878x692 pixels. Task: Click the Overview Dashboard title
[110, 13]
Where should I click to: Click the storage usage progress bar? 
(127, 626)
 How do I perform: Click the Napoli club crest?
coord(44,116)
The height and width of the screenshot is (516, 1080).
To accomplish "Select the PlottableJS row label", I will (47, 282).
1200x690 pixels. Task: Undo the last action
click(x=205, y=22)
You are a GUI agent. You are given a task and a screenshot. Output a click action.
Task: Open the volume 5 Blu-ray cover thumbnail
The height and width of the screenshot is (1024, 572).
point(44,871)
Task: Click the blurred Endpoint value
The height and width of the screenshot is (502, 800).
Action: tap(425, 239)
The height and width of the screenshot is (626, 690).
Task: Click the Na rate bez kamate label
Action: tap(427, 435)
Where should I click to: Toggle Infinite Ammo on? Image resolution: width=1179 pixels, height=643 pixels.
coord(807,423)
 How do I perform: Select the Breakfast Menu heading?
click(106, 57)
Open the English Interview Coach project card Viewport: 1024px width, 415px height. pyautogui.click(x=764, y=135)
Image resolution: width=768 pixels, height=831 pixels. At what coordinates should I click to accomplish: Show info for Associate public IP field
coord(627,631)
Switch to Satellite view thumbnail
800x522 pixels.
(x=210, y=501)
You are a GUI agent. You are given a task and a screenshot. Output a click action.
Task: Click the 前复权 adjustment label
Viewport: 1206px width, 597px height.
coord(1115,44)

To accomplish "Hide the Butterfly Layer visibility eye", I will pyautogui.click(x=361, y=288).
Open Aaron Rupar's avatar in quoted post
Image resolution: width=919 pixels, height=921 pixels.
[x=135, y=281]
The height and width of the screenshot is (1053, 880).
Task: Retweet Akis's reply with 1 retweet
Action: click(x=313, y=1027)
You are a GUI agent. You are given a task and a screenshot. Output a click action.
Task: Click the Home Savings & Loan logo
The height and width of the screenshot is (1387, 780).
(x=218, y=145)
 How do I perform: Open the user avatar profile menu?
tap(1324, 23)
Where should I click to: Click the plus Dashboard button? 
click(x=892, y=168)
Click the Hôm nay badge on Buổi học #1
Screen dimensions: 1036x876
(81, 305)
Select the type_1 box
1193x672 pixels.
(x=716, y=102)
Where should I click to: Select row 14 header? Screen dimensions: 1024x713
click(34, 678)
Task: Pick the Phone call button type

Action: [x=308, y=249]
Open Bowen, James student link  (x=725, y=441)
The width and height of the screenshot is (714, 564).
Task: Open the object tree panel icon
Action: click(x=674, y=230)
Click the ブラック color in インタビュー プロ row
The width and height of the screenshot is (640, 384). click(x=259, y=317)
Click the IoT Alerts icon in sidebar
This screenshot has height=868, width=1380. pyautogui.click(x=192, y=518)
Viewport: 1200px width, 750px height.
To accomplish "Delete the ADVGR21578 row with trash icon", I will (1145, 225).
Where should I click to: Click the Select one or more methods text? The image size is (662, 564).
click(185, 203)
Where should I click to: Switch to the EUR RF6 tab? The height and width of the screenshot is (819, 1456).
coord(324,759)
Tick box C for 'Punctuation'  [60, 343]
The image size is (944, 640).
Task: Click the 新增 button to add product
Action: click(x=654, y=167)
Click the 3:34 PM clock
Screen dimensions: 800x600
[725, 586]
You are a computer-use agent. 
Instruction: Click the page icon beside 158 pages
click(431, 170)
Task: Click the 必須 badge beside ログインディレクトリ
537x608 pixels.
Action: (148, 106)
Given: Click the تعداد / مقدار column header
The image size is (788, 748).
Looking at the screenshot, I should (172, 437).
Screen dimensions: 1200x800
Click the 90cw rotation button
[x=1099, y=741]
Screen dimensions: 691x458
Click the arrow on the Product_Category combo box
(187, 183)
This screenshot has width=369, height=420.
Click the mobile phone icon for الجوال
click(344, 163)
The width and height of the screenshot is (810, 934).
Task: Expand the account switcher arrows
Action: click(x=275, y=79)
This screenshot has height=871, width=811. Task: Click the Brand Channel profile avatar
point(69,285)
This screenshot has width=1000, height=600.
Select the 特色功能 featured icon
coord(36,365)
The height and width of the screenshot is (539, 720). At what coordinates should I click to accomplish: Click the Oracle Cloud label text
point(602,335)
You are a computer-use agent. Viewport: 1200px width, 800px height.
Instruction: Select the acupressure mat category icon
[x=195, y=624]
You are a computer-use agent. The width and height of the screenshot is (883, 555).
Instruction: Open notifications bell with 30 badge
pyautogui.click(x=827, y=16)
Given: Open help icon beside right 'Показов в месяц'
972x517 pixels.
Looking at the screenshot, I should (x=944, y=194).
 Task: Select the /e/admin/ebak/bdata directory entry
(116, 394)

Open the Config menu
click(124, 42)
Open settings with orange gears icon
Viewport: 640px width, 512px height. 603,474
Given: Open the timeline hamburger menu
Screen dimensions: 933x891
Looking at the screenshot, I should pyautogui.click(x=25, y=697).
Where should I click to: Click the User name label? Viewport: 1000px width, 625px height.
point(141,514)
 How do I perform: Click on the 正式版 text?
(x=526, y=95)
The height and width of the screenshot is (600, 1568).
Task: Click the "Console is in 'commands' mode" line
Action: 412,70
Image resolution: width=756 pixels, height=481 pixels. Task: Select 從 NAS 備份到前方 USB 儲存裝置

What the task requires
Each line of the entries above that contains "computer" must be copied into the answer.

Exercise output
You are a computer-use agent. 
You are a computer-use agent. Viewport: 1200px width, 800px height.
You are a computer-use agent. The width and height of the screenshot is (883, 555).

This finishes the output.